This study has been completed.
Information provided by (Responsible Party):
Novartis ( Novartis Pharmaceuticals ) Identifier:
First received: July 13, 2009
Last updated: August 12, 2014
Last verified: August 2014

This study will assess the rates of Sustained Virological Response following anti-viral therapy with Peg-Interferon plus Ribavirin in patients that have been liver transplanted with recurrent Hepatitis C and treated with Neoral or tacrolimus.
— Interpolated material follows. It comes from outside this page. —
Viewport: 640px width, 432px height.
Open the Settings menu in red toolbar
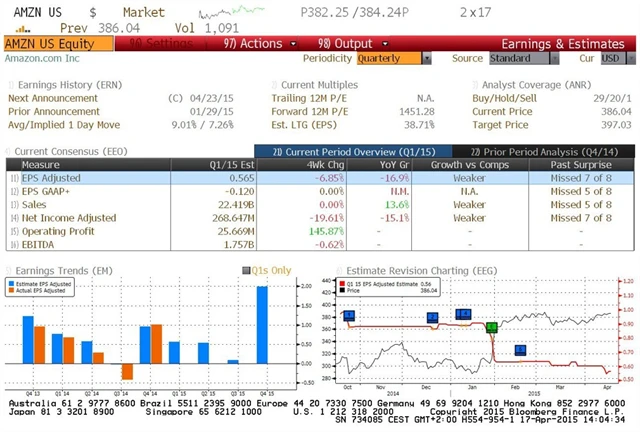(152, 44)
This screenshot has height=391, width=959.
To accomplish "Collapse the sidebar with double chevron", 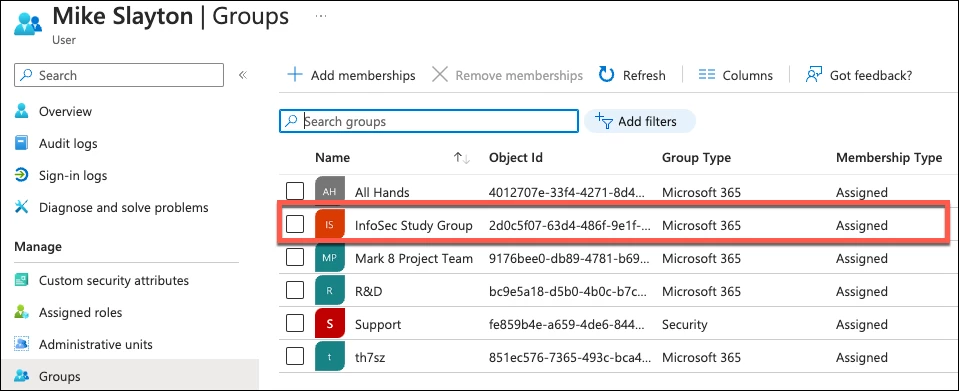I will pos(243,75).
Condition Intervention Phase
Hepatitis C
Liver Transplantation
Drug: cyclosporin (Neoral)
Drug: tacrolimus
Phase 4

Study Type: Interventional
Study Design: Allocation: Randomized
Intervention Model: Parallel Assignment
Masking: Open Label
Primary Purpose: Treatment
Official Title: A Multi-center, Randomized, Open Label, Controlled Study to Compare the Sustained Virological Response During Treatment With Neoral or Tacrolimus in Maintenance Liver Transplant Recipients Treated With Pegylated Interferon and Ribavirin for Recurrent Hepatitis C

Resource links provided by NLM:

Further study details as provided by Novartis:

Primary Outcome Measures:
  • Number of Participants Sustained Virological Response (SVR) Following Treatment of Hepatitis C Virus (HCV) Infection With Peg-IFN and Ribavirin in Liver Transplanted Recipients on Maintenance Therapy With Neoral or Tacrolimus [ Time Frame: Week 24 ] [ Designated as safety issue: No ]
    The achievement of SVR, defined as HCV RNA below limit of detection at the end of AV treatment, 24 weeks after end of AV treatment (W24 post). A dichotomous variable (SVR achieved: Yes/No) was computed. A patient was classified as non-responder (SVR not achieved) if HCV RNA was detectable at the completion of antiviral treatment, at W24post, or at any time between W24 and completion of antiviral treatment. The HCV RNA detection limit was <15 IU/ml (<1.18 log IU/ml)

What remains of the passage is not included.